Медведев с сожалением оглядел опустевший котелок и пальцем выскреб со дна последние кусочки разварившейся картошки.
– А правду говорят, что ты хлеб с Урала в Питер вез на бронепоезде?
– Брешут.
– Так я же сам сводки читал. На каждой станции – пострелянные.
– Ну, стреляли, конечно, было дело. Пулемет на паровозе на крыши вагонов выставил. Первая очередь в ноги, вторая – на поражение. А ты бы что делал, когда толпа прет на рельсы?
– Я бы? – Медведев поскреб в бороде. – Я бы для начала провел разъяснительную работу. Мол, хлеб идет в осажденный Петроград, вашему же брату пролетарию…
– Ну, я примерно так и объяснял на каждой станции: мол, в Петроград, вашему же брату, – кивнул Антон. – А потом очередь в ноги. Вторая – на поражение. Так хлеб и довез.
Медведев молчал, скручивая козью ножку. Наконец, выпустив целое облако сладкого махорочного дыма, он сказал:
– Вот-вот, товарищ. На поражение. А помнишь Пермский банк? Кто же думал тогда в девятьсот седьмом, что через десять лет мы будем стрелять не по жандармам, а по трудящемуся народу?

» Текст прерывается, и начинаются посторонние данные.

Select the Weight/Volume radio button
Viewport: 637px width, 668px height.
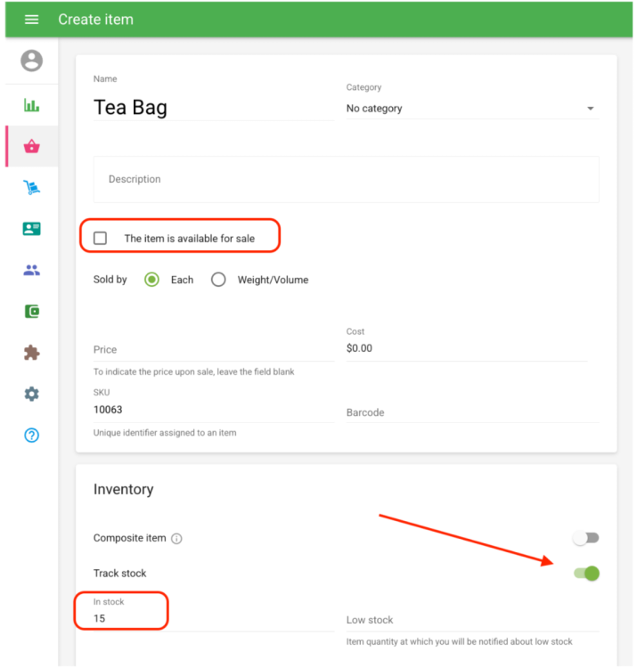point(218,280)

Последней корочкой хлеба Антон тщательно обтер остатки постного масла, желтевшие на краях миски, и отправил корку в рот, не забыв послать вдогонку крошки с ладони.
«По трудящему народу…» В апреле, когда Антон, выполняя приказ Свердлова, пытался вывезти царя в Москву, он был готов повернуть пулеметы не против толпы мародеров, а против своих же, против красногвардейцев.

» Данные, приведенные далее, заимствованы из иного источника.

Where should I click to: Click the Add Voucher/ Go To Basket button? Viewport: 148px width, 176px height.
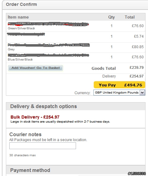(35, 68)
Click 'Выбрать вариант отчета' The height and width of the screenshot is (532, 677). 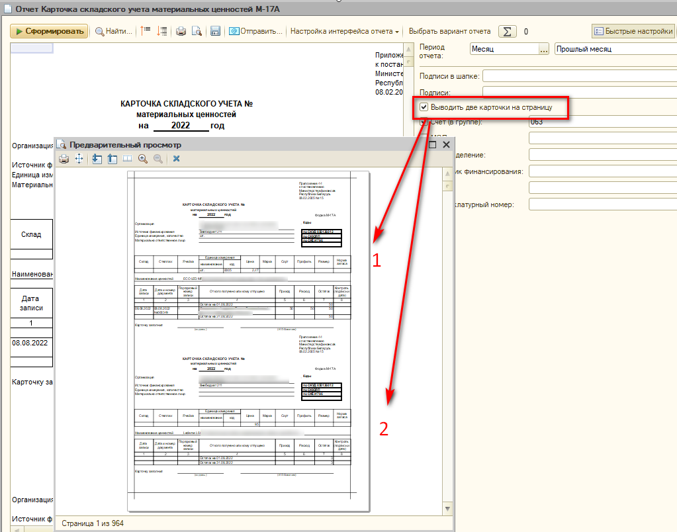coord(449,31)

Его конвой двигался в окружении уральских отрядов. Уральцы сначала уговаривали его отдать им царя. Получив отказ, пытались устроить засады. Антону пришлось взять в заложники одного из их командиров, самого шумного, только тогда они малость поостыли. А допросив пленника, он узнал, что уральцам приказано не выпустить царя живым. И это тоже был приказ Свердлова.

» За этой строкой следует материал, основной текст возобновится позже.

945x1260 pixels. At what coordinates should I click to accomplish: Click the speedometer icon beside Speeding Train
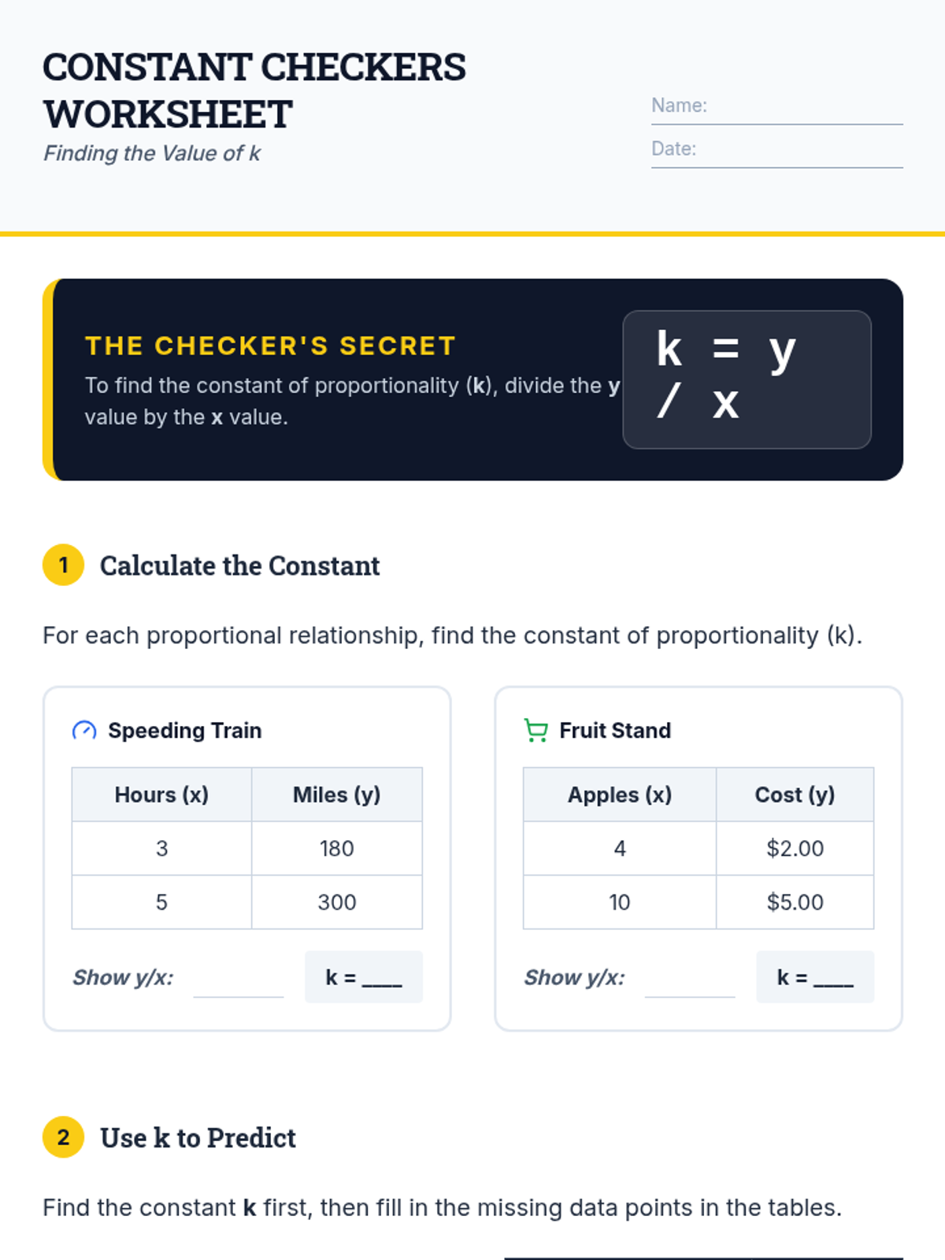(84, 731)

То, что товарищ Андрей отдал два взаимоисключающих приказа, не удивило Антона. Такое случалось и прежде в годы подпольной борьбы, когда партия сурово осуждала тактику террора – и тут же указывала своим боевикам, в частности их революционной тройке – ему, Кобе (Сталину) и Камо, новые цели.
Но сейчас все переменилось. Партия давно перестала быть той единой боевой организацией, какой была в годы юности Антона. Вот тогда она могла отдавать приказы, а сейчас… Сейчас в ее составе были такие субъекты, с кем Антон и здороваться бы не стал. Партия сначала должна очиститься от посторонних. Вот тогда и можно будет отдавать приказы и требовать их выполнения.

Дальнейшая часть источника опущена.